The problem for Semenya is that in so boldly declaring her business for the season she’s also reopened that slippery grey sporting gender debate – also known as the either/or debate, or simply the is she/is he debate.

Of course she’s reopened it before, at the 2009 World Championships in Berlin, when she arrived from the proverbial nowhere to win the women’s 800m in a stunning 1:55.45. Aged just 18, it was even less about the effort then as it was her appearance.
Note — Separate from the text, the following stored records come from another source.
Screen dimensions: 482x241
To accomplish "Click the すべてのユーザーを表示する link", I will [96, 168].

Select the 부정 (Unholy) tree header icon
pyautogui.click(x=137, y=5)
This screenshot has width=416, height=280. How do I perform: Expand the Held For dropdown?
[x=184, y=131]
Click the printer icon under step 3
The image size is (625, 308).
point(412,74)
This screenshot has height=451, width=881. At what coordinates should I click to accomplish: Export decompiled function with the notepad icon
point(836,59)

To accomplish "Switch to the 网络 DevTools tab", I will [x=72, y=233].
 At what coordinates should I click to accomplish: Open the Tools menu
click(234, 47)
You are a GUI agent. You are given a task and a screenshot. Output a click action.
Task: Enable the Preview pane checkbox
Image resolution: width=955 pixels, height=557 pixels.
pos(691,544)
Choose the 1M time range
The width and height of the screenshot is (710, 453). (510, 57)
Only this time, it seems even less black and white. Some people, including her coach Jean Verster, have put her return to 2009 form down to simple lifestyle factors, a sort of older, happier Semenya. Last December, she married long-term partner Violet Raseboya, although that was no big deal in South Africa, who legalised same-sex marriage back in 2006, the fifth country in the world to do so (for anyone who still thinks we’re so fabulously progressive).

Gender testing

Still, the backdrop to all this raises a far bigger question over Semenya’s return to form. After 2009, for better or for worse, the IAAF found themselves defending leaked reports of gender testing on Semenya, which revealed she had no womb or ovaries but internal testes and high levels of testosterone, an almost certain advantage. With that the IAAF introduced a sort of testosterone limit for women athletes, requiring those over it to lower their levels with hormone treatment.

Easier said than done, however, as the IAAF essentially faced the question no one has ever been able to answer: what is the ultimate difference between a man and a woman?
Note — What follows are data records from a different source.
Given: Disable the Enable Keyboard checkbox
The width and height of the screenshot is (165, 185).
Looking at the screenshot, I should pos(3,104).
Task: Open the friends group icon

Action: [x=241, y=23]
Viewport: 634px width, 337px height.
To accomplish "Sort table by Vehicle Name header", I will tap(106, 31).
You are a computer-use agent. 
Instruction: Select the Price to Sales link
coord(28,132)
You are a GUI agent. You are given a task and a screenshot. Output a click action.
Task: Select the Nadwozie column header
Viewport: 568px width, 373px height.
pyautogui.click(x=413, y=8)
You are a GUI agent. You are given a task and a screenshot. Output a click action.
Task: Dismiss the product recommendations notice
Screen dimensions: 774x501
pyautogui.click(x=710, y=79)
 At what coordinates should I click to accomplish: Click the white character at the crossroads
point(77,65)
No wonder it was soon challenged, and, last July, Indian sprinter Dutee Chand won her case at the Court of Arbitration for Sport (CAS), who agreed with Chand’s lawyers that her high testosterone levels were entirely natural, and that the IAAF rule was discriminatory against women, given men don’t require testosterone testing; nor indeed are naturally tall basketball players – either male or female – considered to have an unfair advantage.

So the IAAF rule was suspended for two years – a “slightly surprising” decision, according to its president, Seb Coe. In some ways its challenge now is not just in deciding what deviates from the standard definition of male and female, especially as the science keeps suggesting how much potential blending there is; the real challenge now is deciding which athletes qualify as a “genetic freak” – and whatever that exactly means.